So how do you reward a master criminal enterprise that was allowed to flourish all across the country?
Well, attorney generals from 49 states sign an agreement where the masters of the enterprise agree to pay them a few dollars….and at least one attorney general rewards the criminal enterprises with their very own court system!
If you can handle the taste of your own vomit, have a little read of this REPORT FROM THE TRENCHES:
Miami-Dade started rocket foreclosure trials (one minute for uncontested cases and five minutes for contested cases) several months ago. They have now begun in Palm Beach County and will soon start in Broward. I’m sure other counties will soon fall in line.
This is a ruthless and efficient process to clear the docket of foreclosure cases, most grievously, funded by our work–part of Florida’s take of the foreclosure fraud settlement.
I went to observe on Tuesday. About seventy trials were dispensed, all ending with a judgment and a sale date, in about an hour. Several families were there, begging for justice. Several foreclosure defense attorneys were there, and informed by the judge (retired due to aging out of judgeship per FL constitutional age limit and now back in the foreclosure senior judge employment program – my term), that they had to speed it up. BoA robowitness could not answer any basic questions, had never processed a payment, had never supervised payment processing, and had only a rudimentary working knowledge of anything beyond what the printout from the servicer showed was owed. Usually, this sort of fact witness would be disqualified but the judge overruled any attempt to have his testimony thrown out.
One case in particular was a 2007 American Brokers Conduit – Fannie Mae mortgage, serviced first by Countywide (the AS4000 system record debacle) and then by BAC Home Loans and finally by BOA. The senior homeowners, one a disabled vet, were paying the fixed rate mortgage payment of $1,855 on time and in full each month for a year when Countrywide force placed a $10,000 hazard insurance policy on the home despite the fact that they had their own policy. They then jacked up the rate to $2,650 each month, which the homeowners paid while trying to straighten out the insurance issue.
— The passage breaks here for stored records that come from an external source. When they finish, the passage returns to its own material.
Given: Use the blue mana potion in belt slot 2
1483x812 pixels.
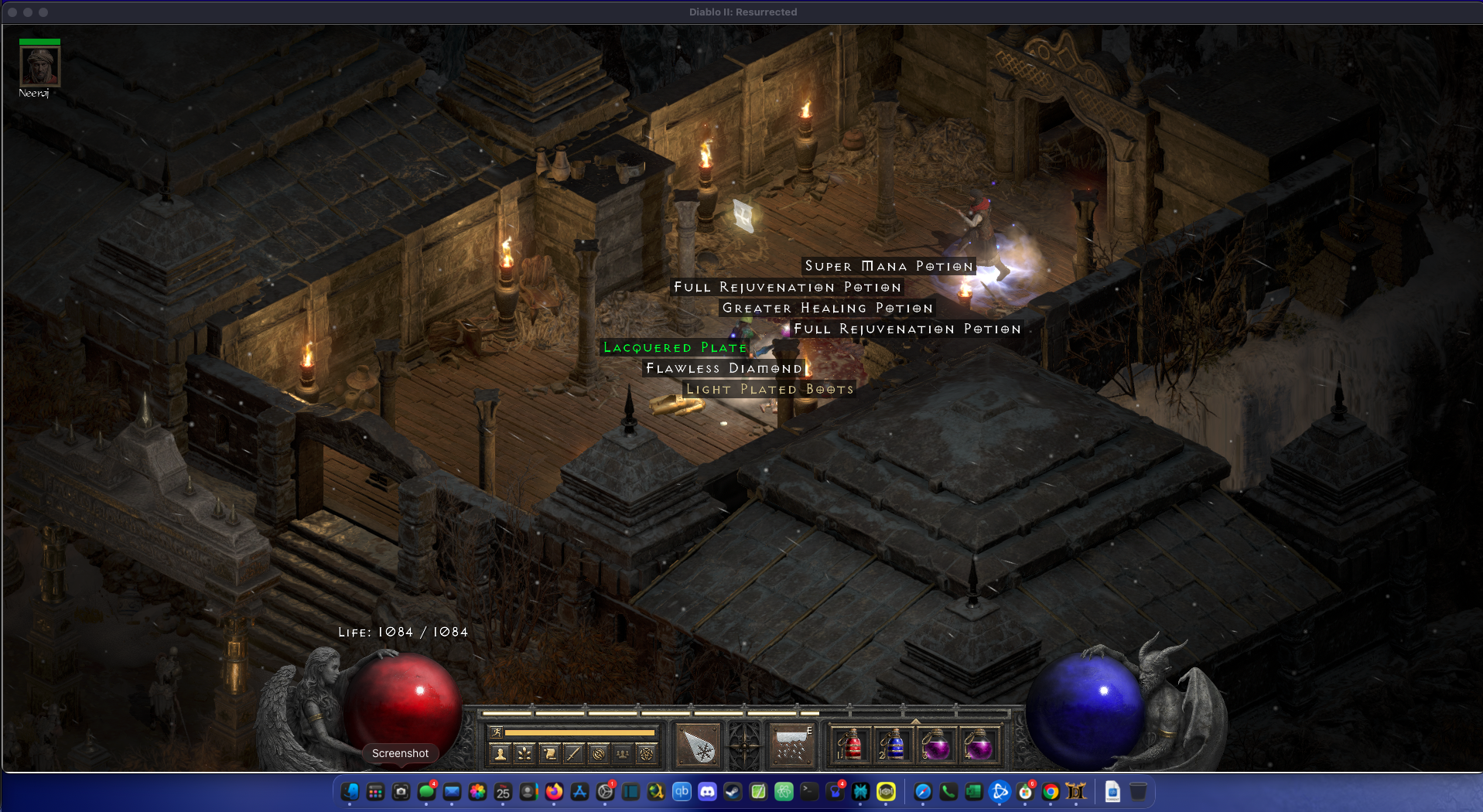Looking at the screenshot, I should [x=894, y=745].
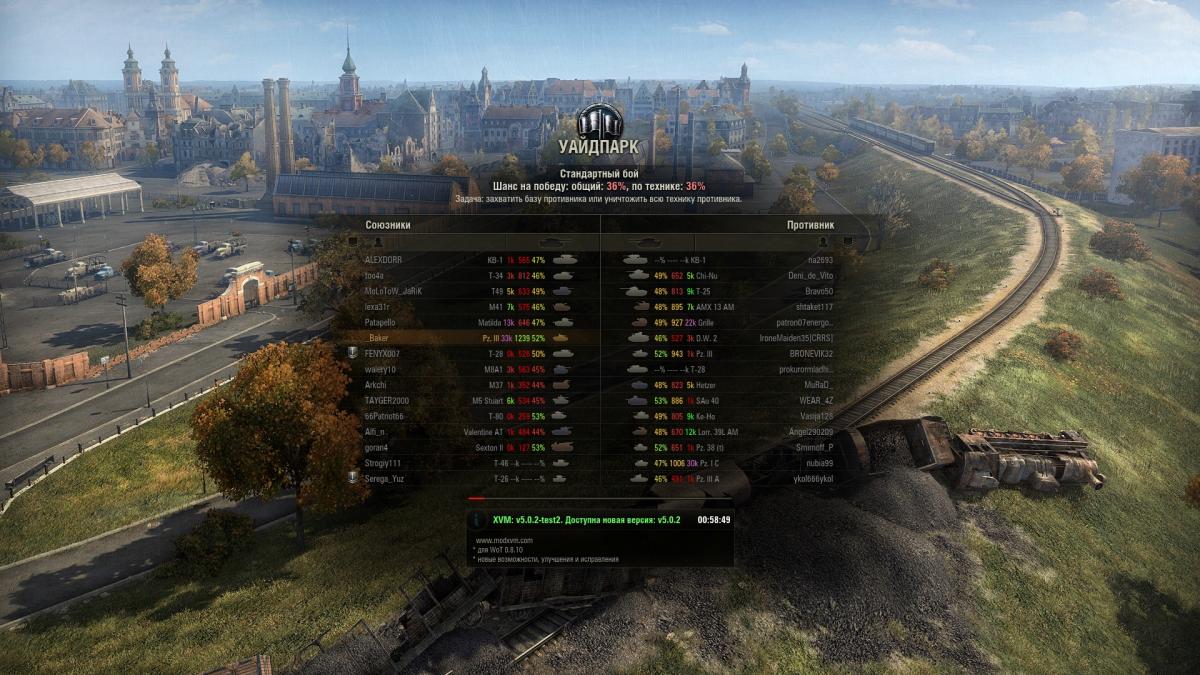Choose ally Patapello with the Matilda

470,323
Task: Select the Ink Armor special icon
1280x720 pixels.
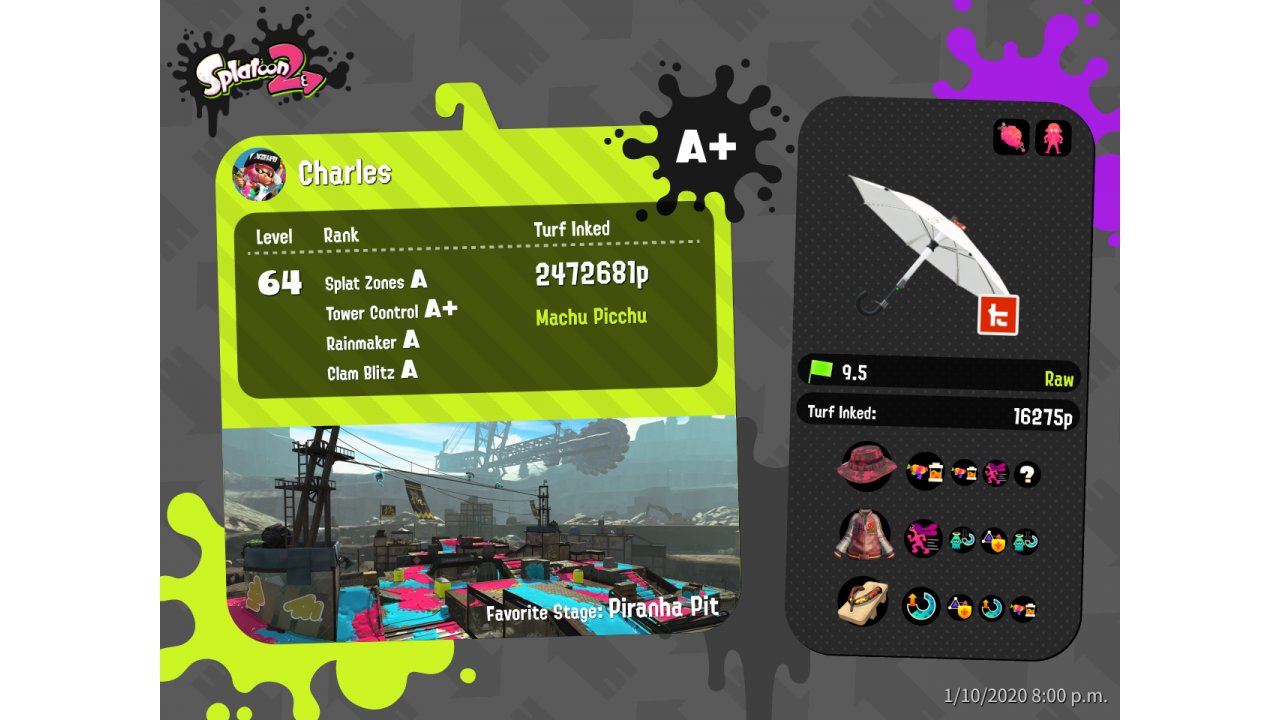Action: (1053, 137)
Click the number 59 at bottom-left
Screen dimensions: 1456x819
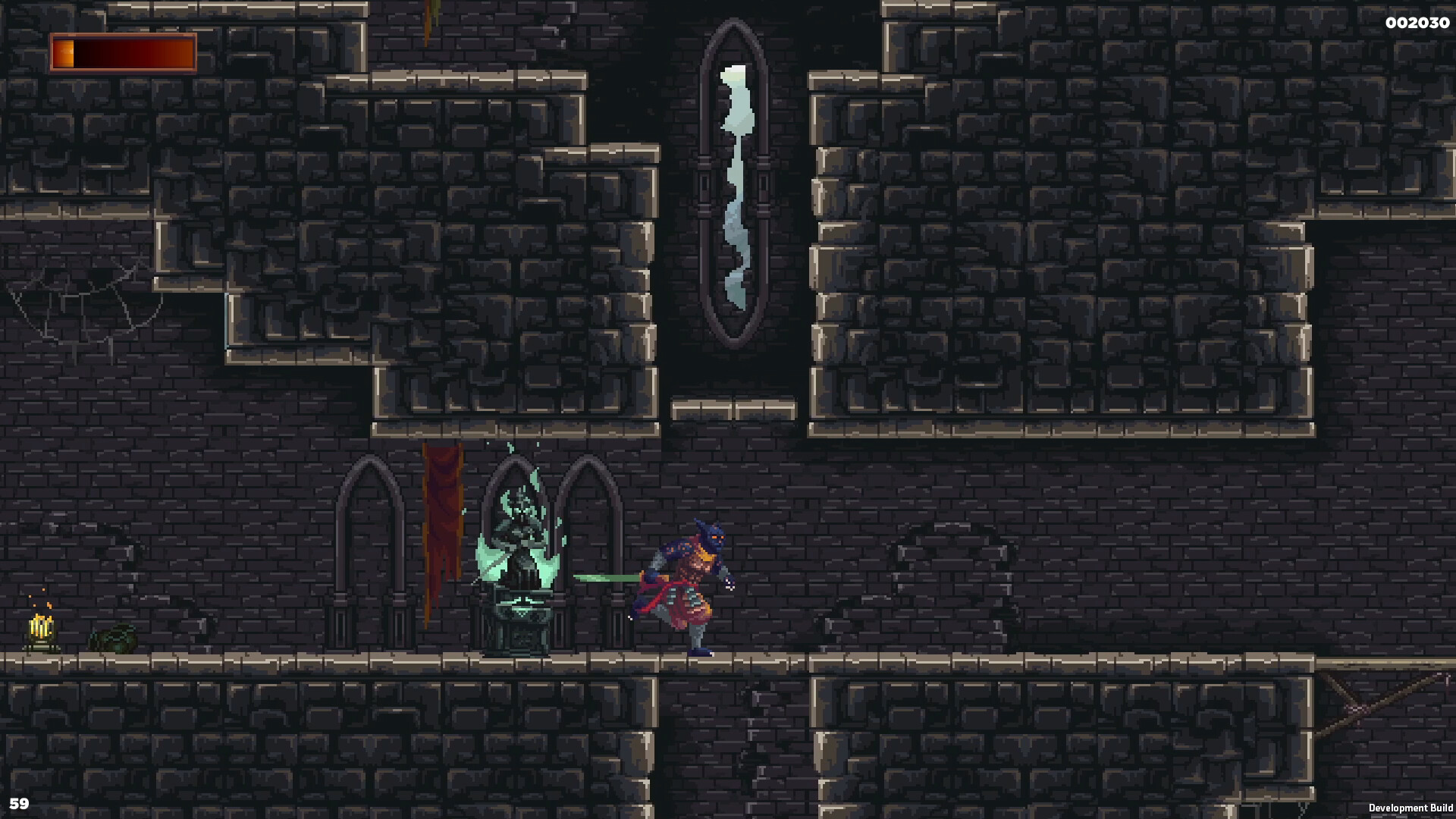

Then, in early 2009, the homeowners received a letter stating that their recent payment of $2,600 had been received and processed but that their payment was now $4,500 and all future payments that were less than that amount would be refused. The homeowners continued paying $2,650 for many months after receiving that letter and those payments were cashed and processed. They continued to try to resolve the FPI issue and there is a series of confusing transactions on the payment history; credits and charges. Finally, in mid-2009, payments were refused. The homeowners continued to try to resolve the problem.
Foreclosure lawsuit initiated in March 2010. The couple were shocked but remained sure they could get this wrong addressed and reversed. They tried pro-se up until the last minute.
The note has magically appearing endorsements (see below). There are publicly available depositions of two of the signers on the endorsements exposing fraud and fabrication of their signatures and/or signature stamps. The assignment of mortgage was executed by an attorney at Marshall Watson mill, which was sanctioned by the FL AG, and was also recently shut down by the Bar (they simply changed their name and didn’t skip a beat).
The judge didn’t want to hear about any of this, cut off the foreclosure defense attorney and told him to go out of the courtroom, call his clients and tell them that the judge is going to grant the foreclosure.